European science on Shuttle mission
European investigations will be among some 80 experiments covering medicine, advanced technology and science on the STS-107 Space Shuttle mission to be launched on 16 January 2003.
The European Space Agency’s (ESA) participation in STS-107 is the result of a barter agreement between ESA and NASA, in which ESA provided an Airbus Super Guppy Transporter aircraft for transporting large Space Station elements across the US. In exchange ESA is given 450 kilograms of payload and equipment capacity on NASA Space Shuttle missions.
Columbia, the first of NASA’s Shuttle fleet to be built, but now newly refurbished and renovated, will be carrying a total of 31 payloads, including seven sponsored by ESA.
The 16-day research mission with a crew of seven a dress rehearsal for routine research operations onboard the International Space Station after its assembly is complete.
The crew, which includes the first astronaut from Israel, will work 24 hours a day in two alternating shifts on a range of experiments covering life sciences, physical sciences, astronaut health and safety and advanced technology development.

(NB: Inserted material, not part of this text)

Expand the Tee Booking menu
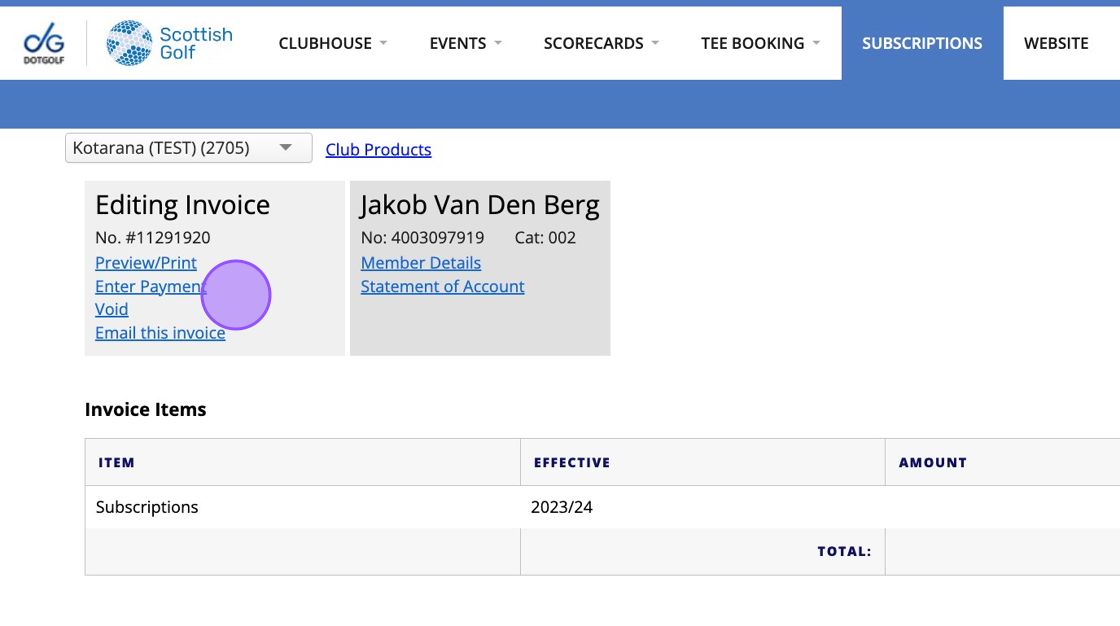This screenshot has height=626, width=1120. pyautogui.click(x=760, y=43)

Six of the ESA payloads are multi-user facilities for the study of life sciences and fluid physics – the Advanced Protein Crystallisation Facility (APCF), the Advanced Respiratory Monitoring System (ARMS), Biobox, Biopack, the European Research in Space and Terrestrial Osteoporosis (ERISTO), and the Facility for Adsorption and Surface Tension (FAST). The seventh is a technology demonstration called the Combined 2 Phase Loop Experiment (COM2PLEX), which will test a new heat transport system for the thermal control of instruments on satellites.
Prior to the full operation of the Space Station, such Shuttle missions are important because they allow scientists and researchers to ‘turn off’ the effects of gravity and unmask basic phenomena that play key roles in biology, physics, and chemistry.

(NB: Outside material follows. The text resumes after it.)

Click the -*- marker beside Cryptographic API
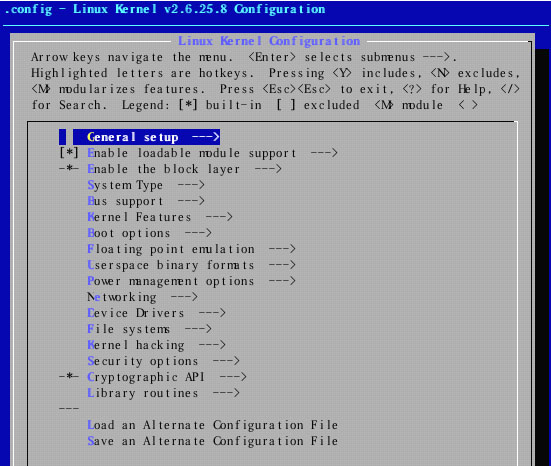 point(69,376)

“STS-107 is a very important mission for Europe. It builds on our experiences with Spacelab on dedicated Shuttle flights that will ultimately support longer, more ambitious research aboard the Space Station,” said Jörg Feustel-Büechl, the ESA Director of Human Spaceflight.
ESA’s science experiments are concentrated in the Spacehab a pressurised module, located in the Shuttle’s payload bay and connected to the Shuttle crew compartment by a tunnel.
ESA mission manager, Pasquale Di Palermo, described the mission, as “a valuable opportunity” for Europe to experiment both in space and on the ground in readiness for full operations on board the International Space Station.